▶ [Exercise directions]
Set down, exactly as written, the line containing "This screenshot has" and all the lines that follow it to the end of the entries below, omitting every picture.

▶ [Given entries]
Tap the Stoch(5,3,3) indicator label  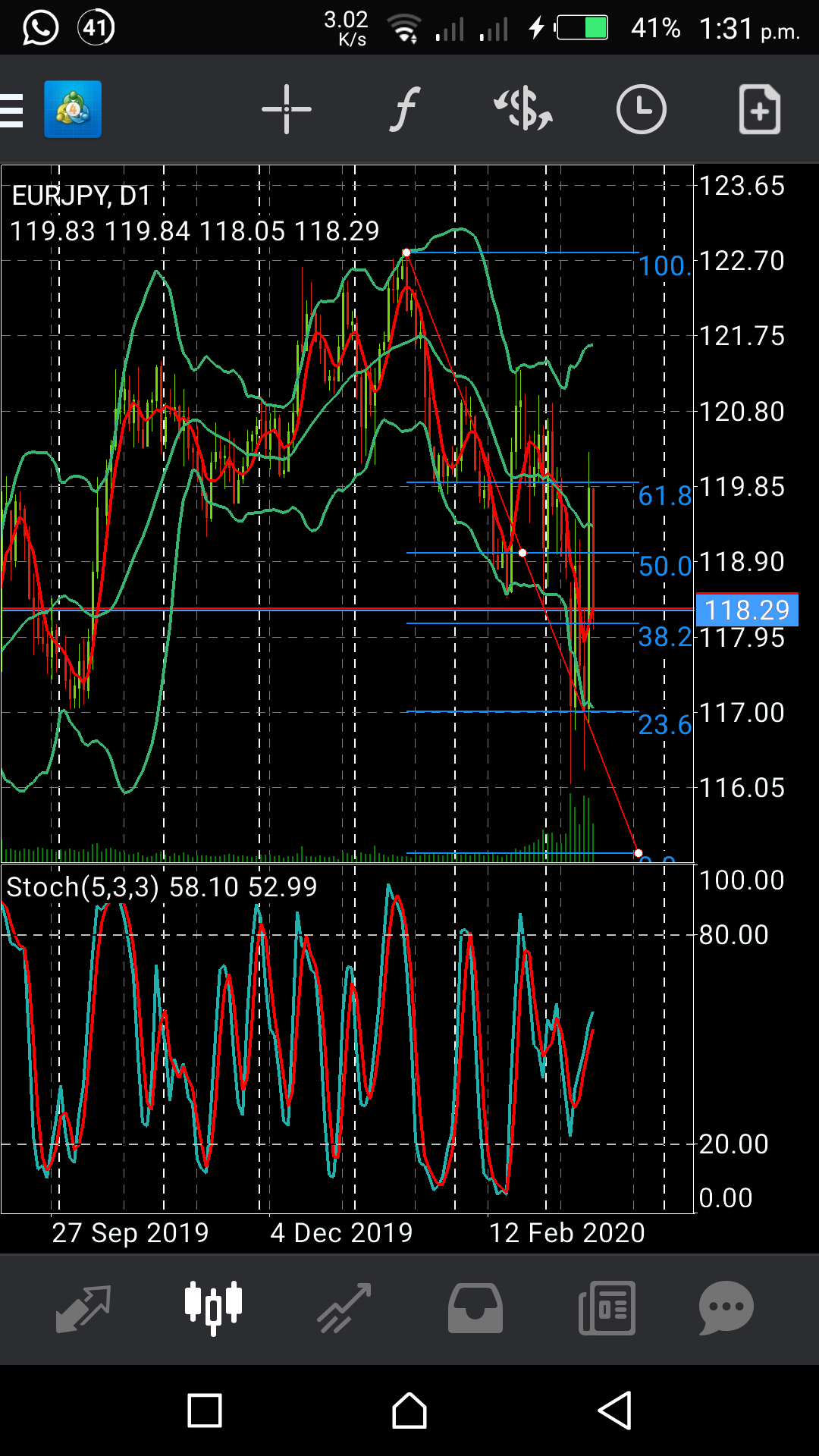click(x=83, y=886)

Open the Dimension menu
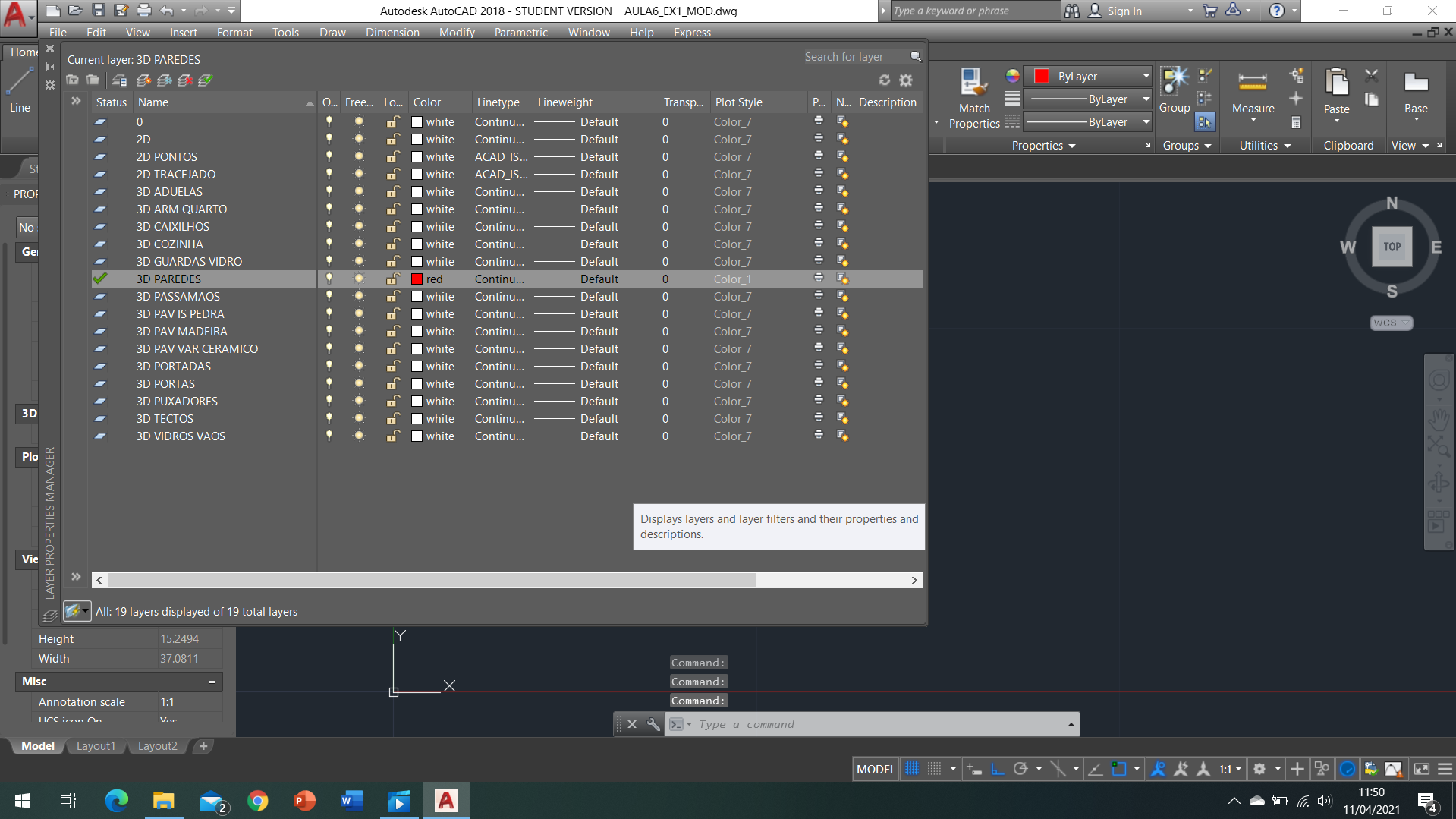pos(392,33)
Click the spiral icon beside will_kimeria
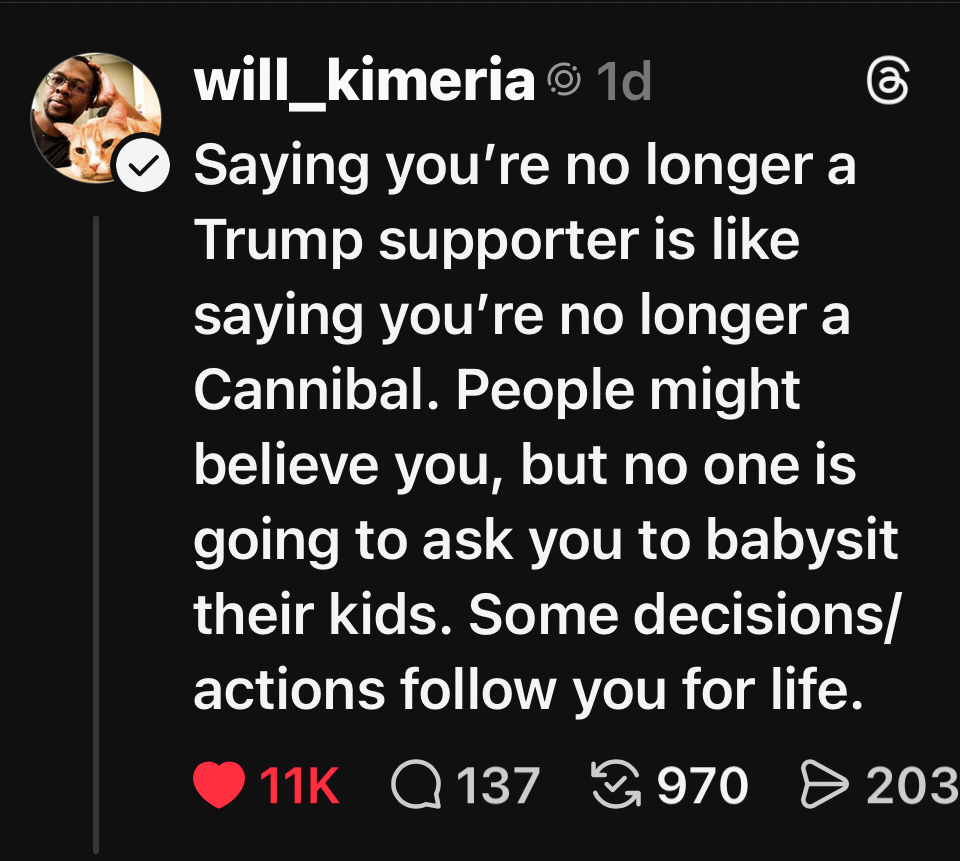Viewport: 960px width, 861px height. (x=564, y=82)
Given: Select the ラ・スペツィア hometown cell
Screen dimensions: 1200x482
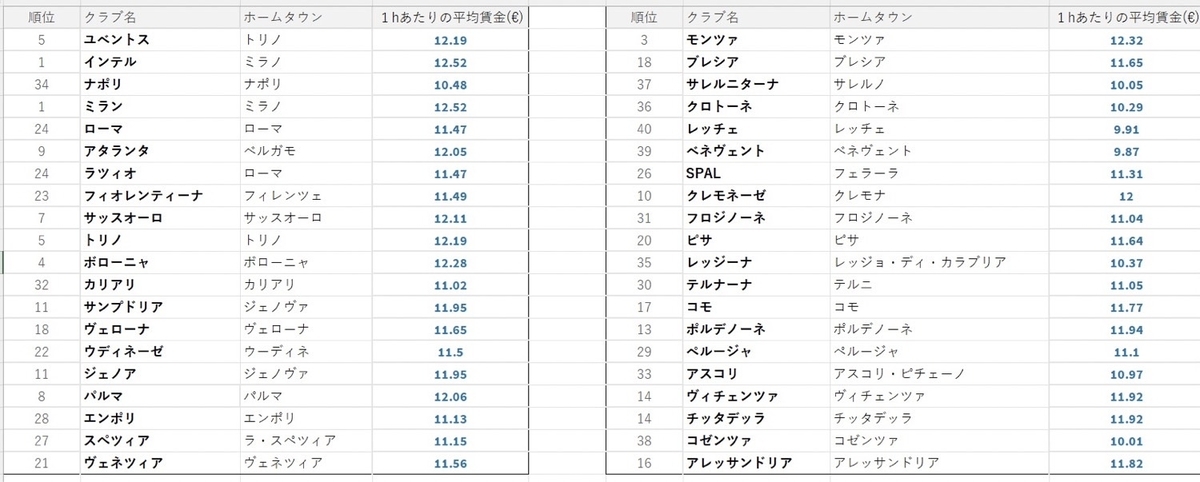Looking at the screenshot, I should tap(289, 441).
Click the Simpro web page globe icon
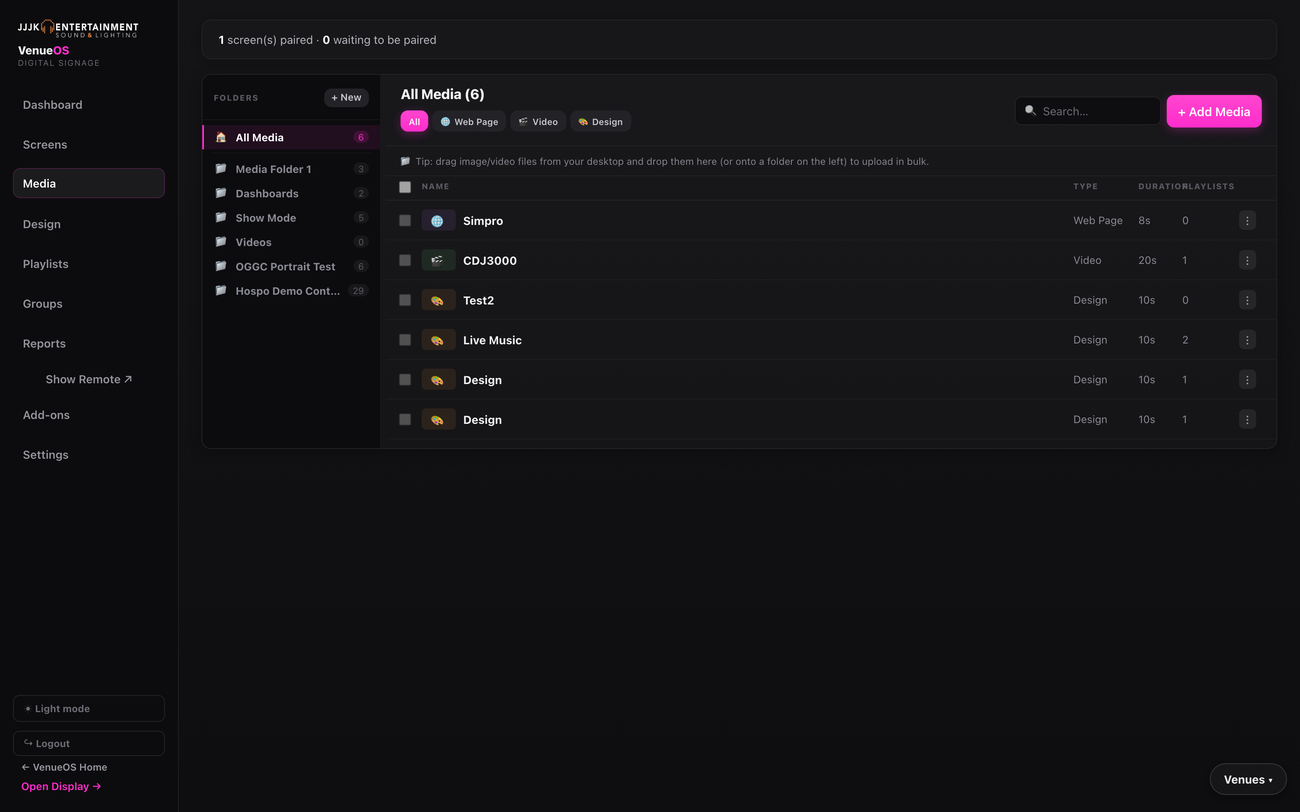 point(438,220)
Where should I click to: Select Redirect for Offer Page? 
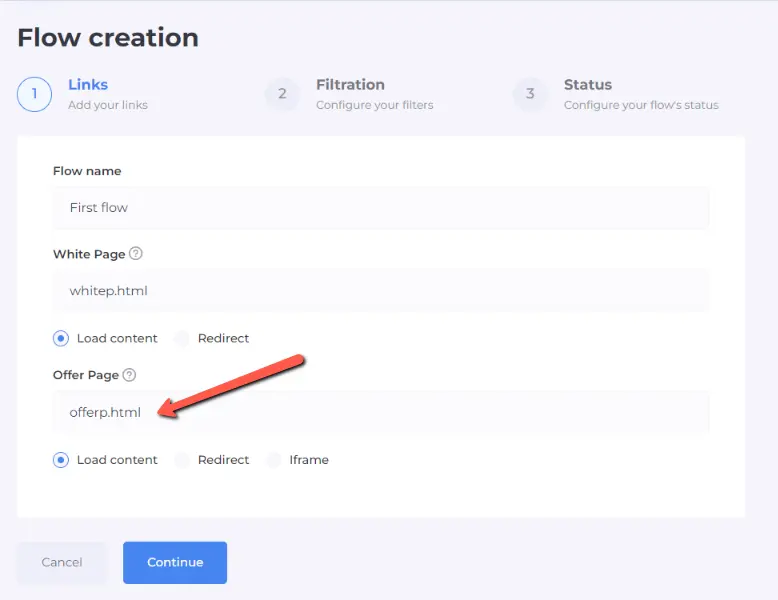click(x=182, y=460)
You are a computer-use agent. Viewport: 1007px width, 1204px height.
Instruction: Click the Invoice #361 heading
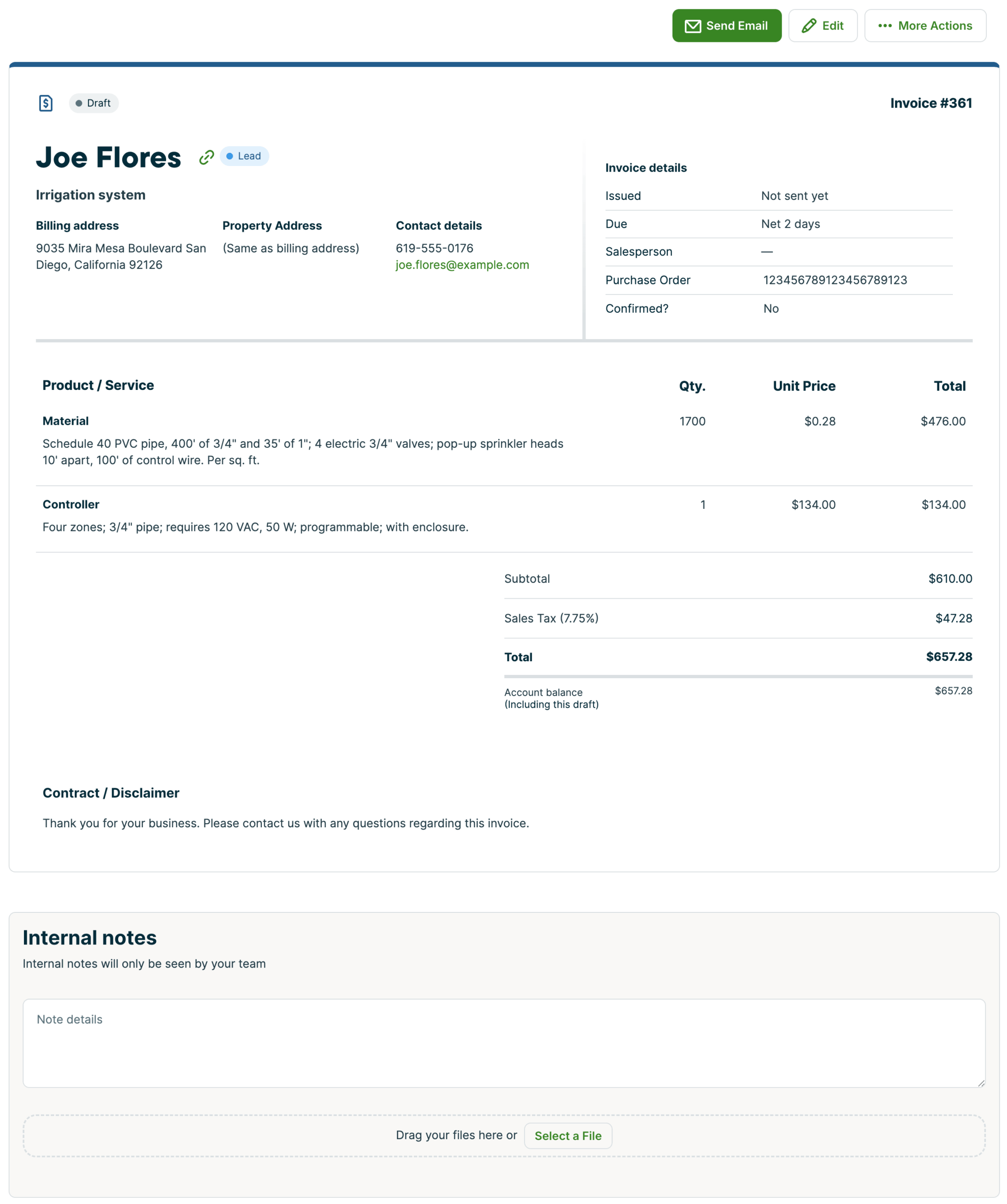[x=930, y=103]
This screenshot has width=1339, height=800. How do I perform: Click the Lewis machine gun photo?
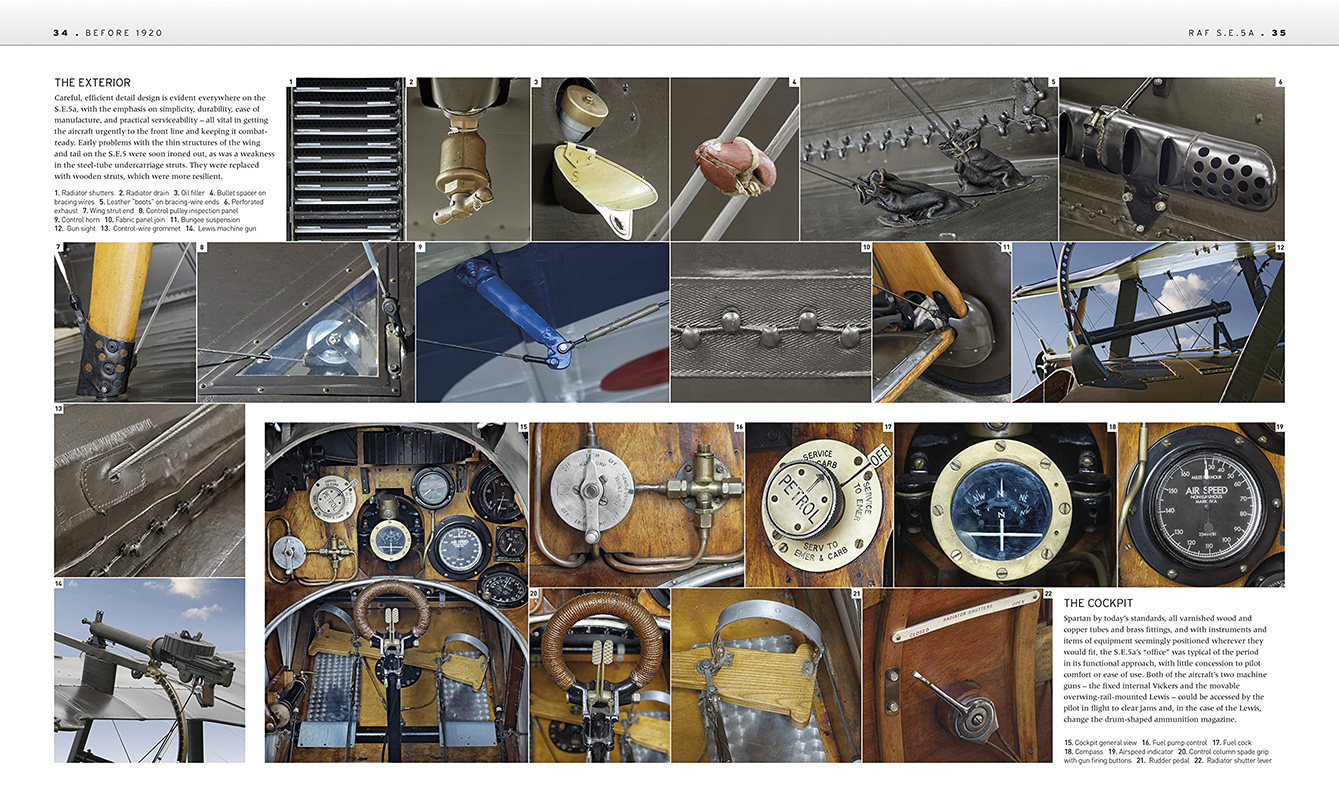tap(149, 670)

▶ [Task result]
This screenshot has width=1339, height=800. How do I perform: Click the Lewis machine gun photo?
tap(149, 670)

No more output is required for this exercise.